------ Extract provided

Hospital Trust ask judge to dismiss bid to move brain-damaged child to Italy

Hospital bosses have called on a judge to dismiss a couple’s bid to move their brain-damaged daughter from London to Italy.

Mr Justice MacDonald has been told that five-year-old Tafida Raqeeb is in a minimally conscious state.

Doctors treating Tafida (pictured), who turned five on June 10, at the Royal London Hospital in Whitechapel say she has permanent brain damage and no chance of recovery.

Bosses at Barts Health NHS Trust, which runs the hospital, want Mr Justice MacDonald to rule that stopping life-support treatment is in the youngster’s best interests.

Tafida’s parents, who live in Newham, east London, want to move her to Gaslini children’s hospital in Genoa, Italy, and have organised funding.

The couple say doctors there will keep providing life-support treatment until Tafida is diagnosed as being brain dead.

------------
------ Extracted records

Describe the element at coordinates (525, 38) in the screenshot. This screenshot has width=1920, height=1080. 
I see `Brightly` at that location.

------------
------ Extracted records

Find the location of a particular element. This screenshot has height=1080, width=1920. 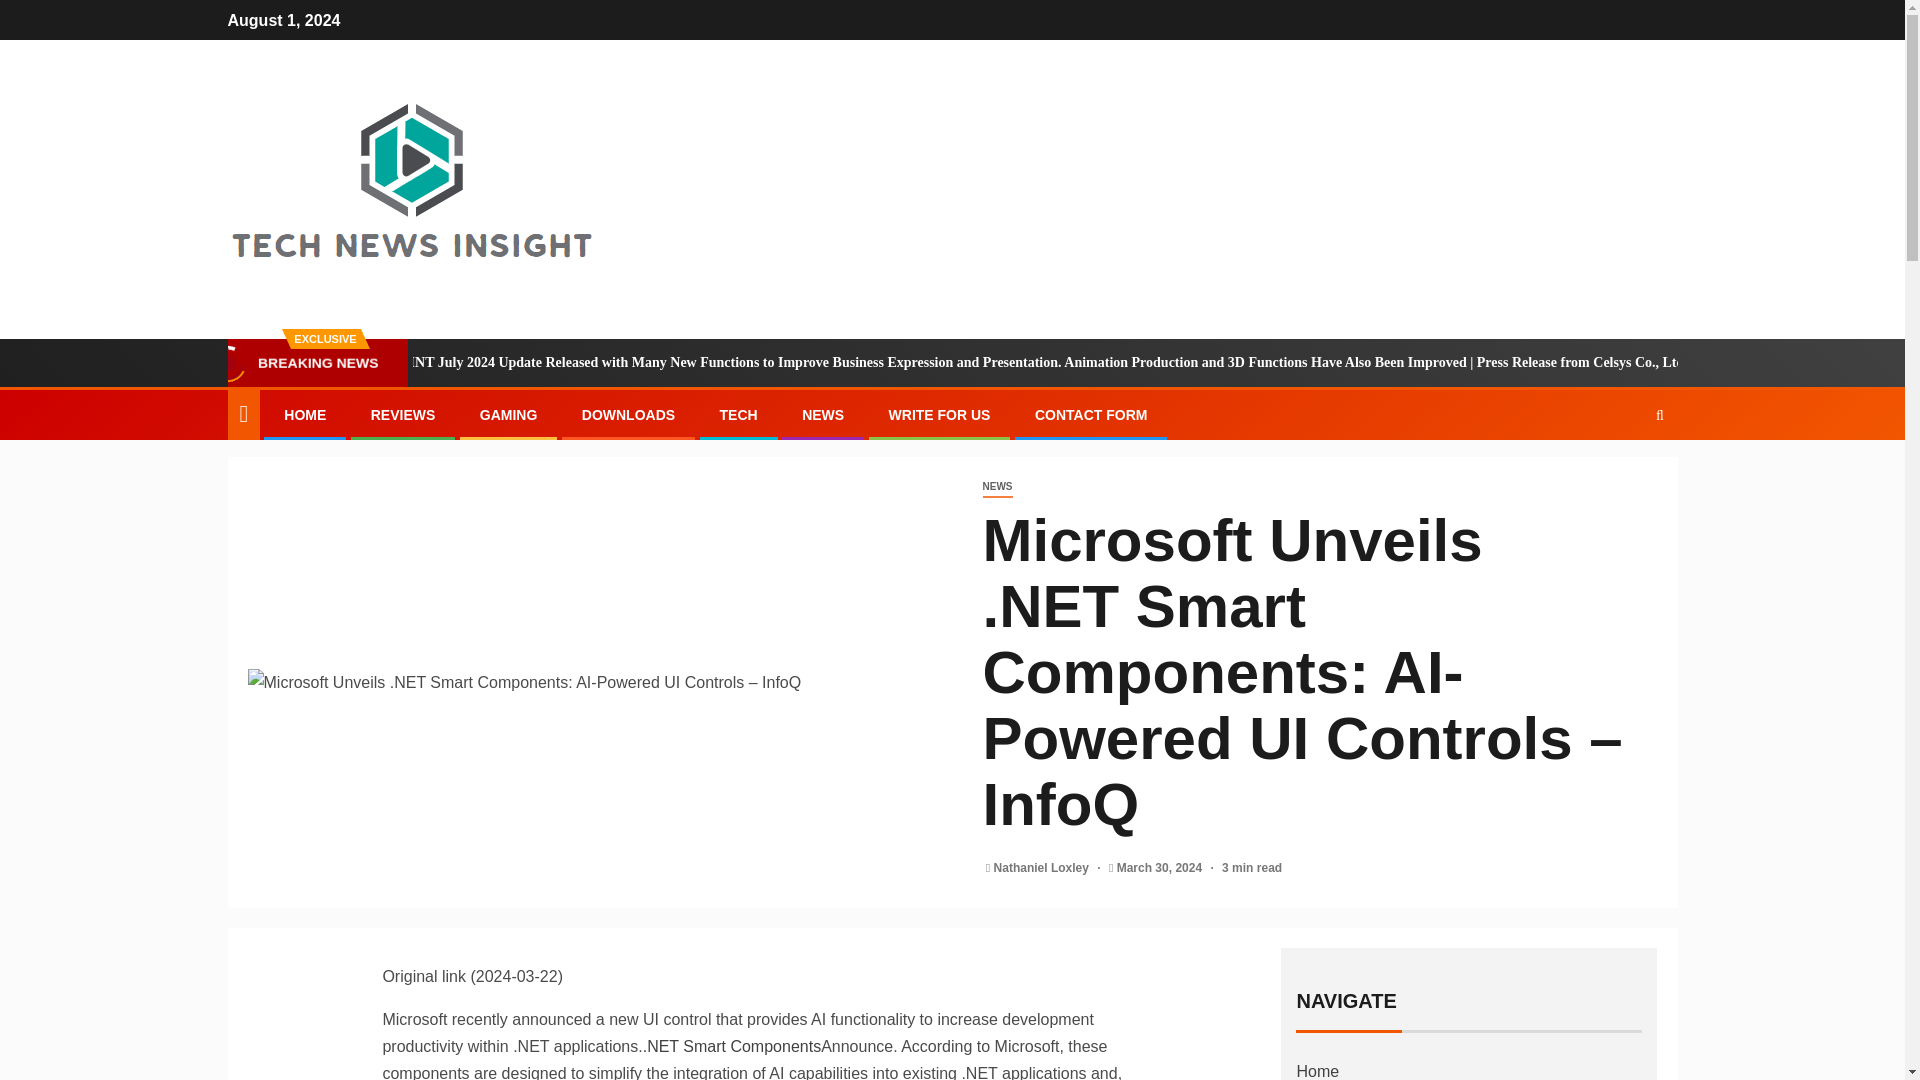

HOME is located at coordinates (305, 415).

------------

Exercise prompt: Recast the paragraph of the article on Tafida Raqeeb that begins "Doctors treating Tafida" as a brief bulleted list that retains its main facts. The records are drawn from a different source than the article.

Reply:
- Tafida turned five on June 10.
- She is being treated at the Royal London Hospital in Whitechapel.
- Her doctors say she has permanent brain damage.
- They say she has no chance of recovery.